I was specifically responding to Tperry1982’s post, asking why people expected Harvard to be clairvoyant about applicants’ characters. My point was that LadyMeowMeow and others (including me) on this thread have been challenging Harvard’s claim that their admissions staff could assess character.

Also, the “you” I was jokingly hoping to persuade was DeepBlue86. Not much chance of that, I think!

When it comes to the "crapshoot’ description of top college admissions, there are many who agree with you, petrichor11, and many who are incensed at the suggestion that it is a “crapshoot.” My favorite description is that admission to top colleges has “elements of randomness.” Even this more moderate view has its opponents.

@LadyMeowMeow, I think there’s very little difference in practice between how Harvard and Yale assess applicants.
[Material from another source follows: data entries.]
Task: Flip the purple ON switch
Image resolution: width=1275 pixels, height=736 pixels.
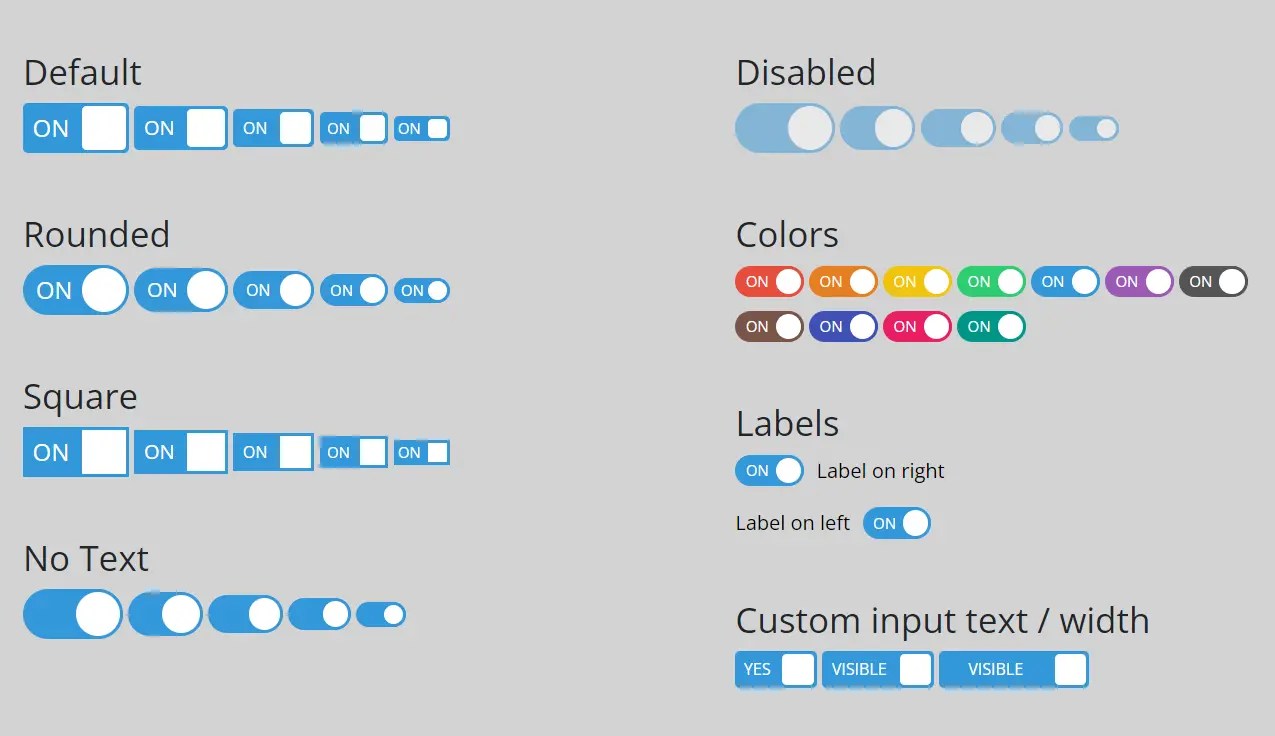Action: (1139, 282)
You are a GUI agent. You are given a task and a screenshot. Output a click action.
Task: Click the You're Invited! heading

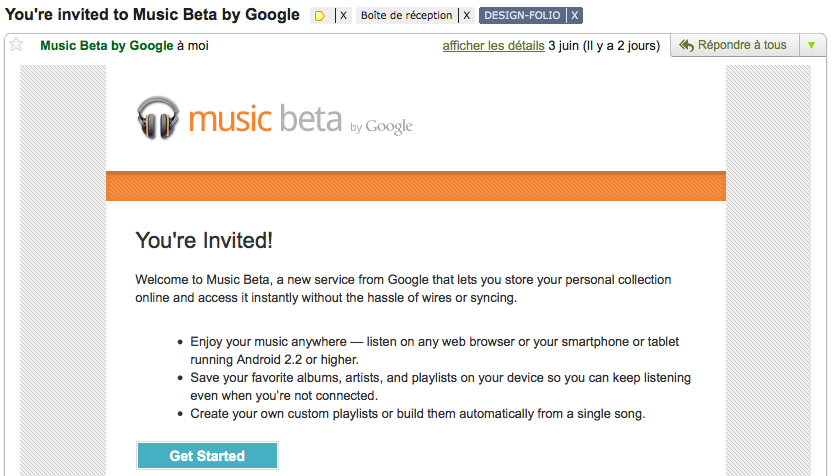(x=204, y=240)
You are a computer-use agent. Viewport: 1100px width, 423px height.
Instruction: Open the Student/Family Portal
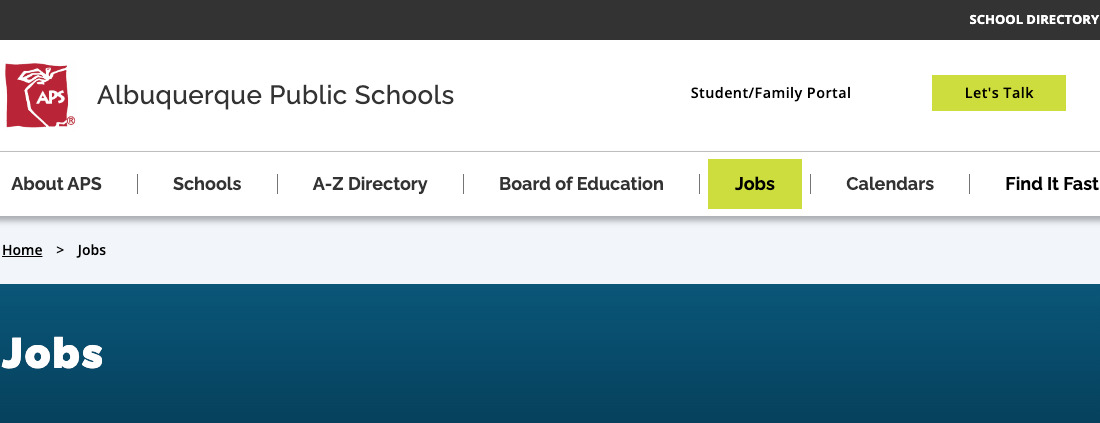(x=770, y=93)
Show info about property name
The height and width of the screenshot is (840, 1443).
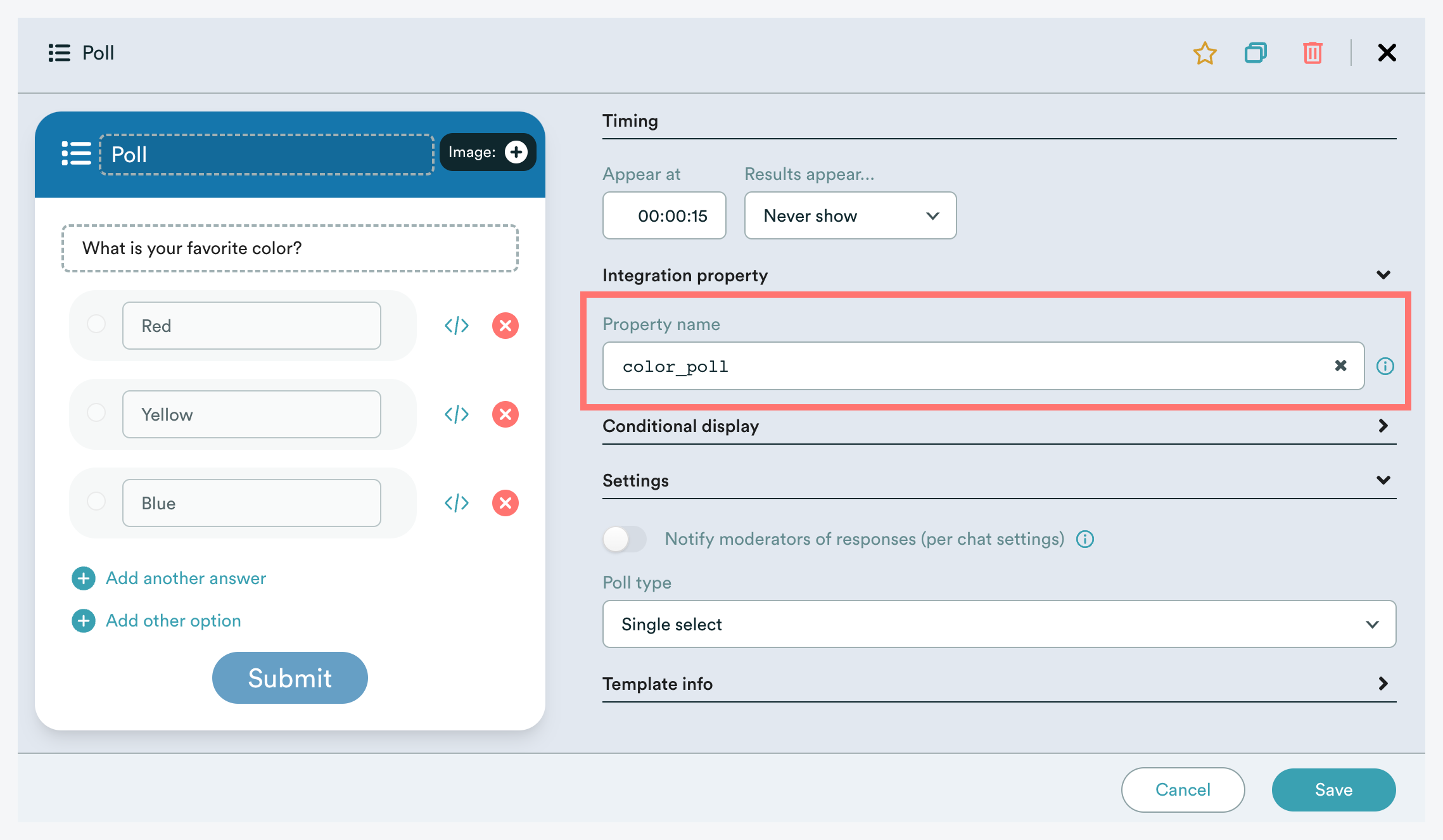pos(1385,366)
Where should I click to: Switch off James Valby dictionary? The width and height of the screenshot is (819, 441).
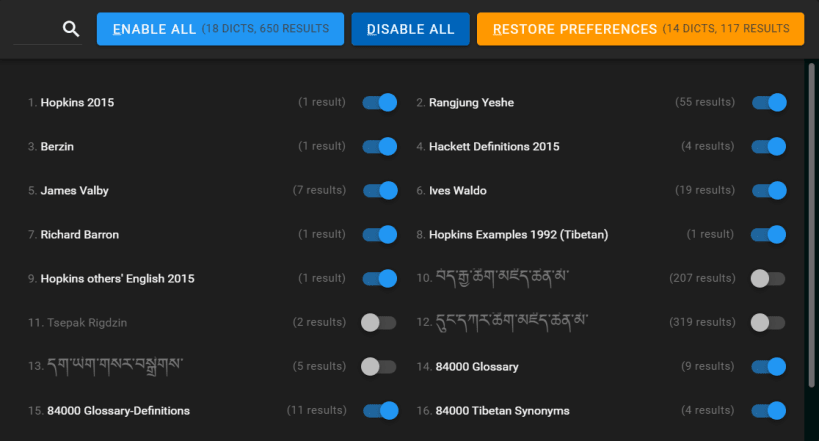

They do a first read of the application and throw out a bunch of people who clearly don’t have the brains or the character. Then they have further reads and committee meetings that look at everything else and arrive at a decision based on “hunchy judgment”. They admit some potential Einsteins and Mother Theresas and (because they have other attributes) a whole lot of other people who aren’t Einstein-level intellects or Mother Theresa-level souls. They deny plenty of super-high stats kids and very good people because of the perceived lack of those other attributes, or because someone they’re admitting is seen to be a possibly better version of someone they’re denying.

The degree of brains and character are considered at every stage but not explicitly ranked overall, for the same reason that I’m guessing the National Gallery doesn’t do an overall ranking of the paintings in its collection: because they’ve got a finite amount of wall space, different time periods, styles and artists to represent and you can’t really compare this Rembrandt to that Rothko anyway. The curators are re-evaluating things all the time, what they’ve got on the walls represents the best collection they think they should be exhibiting at that moment, and their priorities may (and do) change over time, just like the admissions priorities of universities.

Regarding the following:

I would respond: (i) echoing @JHS’ comments (he says most things better than I do) Harvard doesn’t care if what they say is useful to applicants, because Harvard’s not purporting to give applicants a roadmap; and (ii) in fact, whether or not you think they’re any good at it, Harvard accumulates a great deal of measurable data on those it admits and uses it to improve their process (see here: http://www.thecrimson.com/article/2006/4/5/byerlys-eye-on-the-yard-span/).

@QuantMech The UChicago rep for our area pretty much publicly endorsed the “elements of randomness” theory last year. While that’s not Harvard, I can’t imagine there’s too much difference between adcoms at the top of the Shining Ladder of Eliteness. When you have tens of thousands of applicants, maybe a quarter of which are good prospects, and that’s still three times as many spots as you can fill…I don’t know what else it would be.
In which case we’re back to ten or so kids on Harvard’s wait list who have probably been breathing some (culturally appropriate) variation of “thank you, baby Jesus!” for the last little while.

Unfortunately, I think Harvard was overenrolled and the rescinded spots did not lead to WL movement.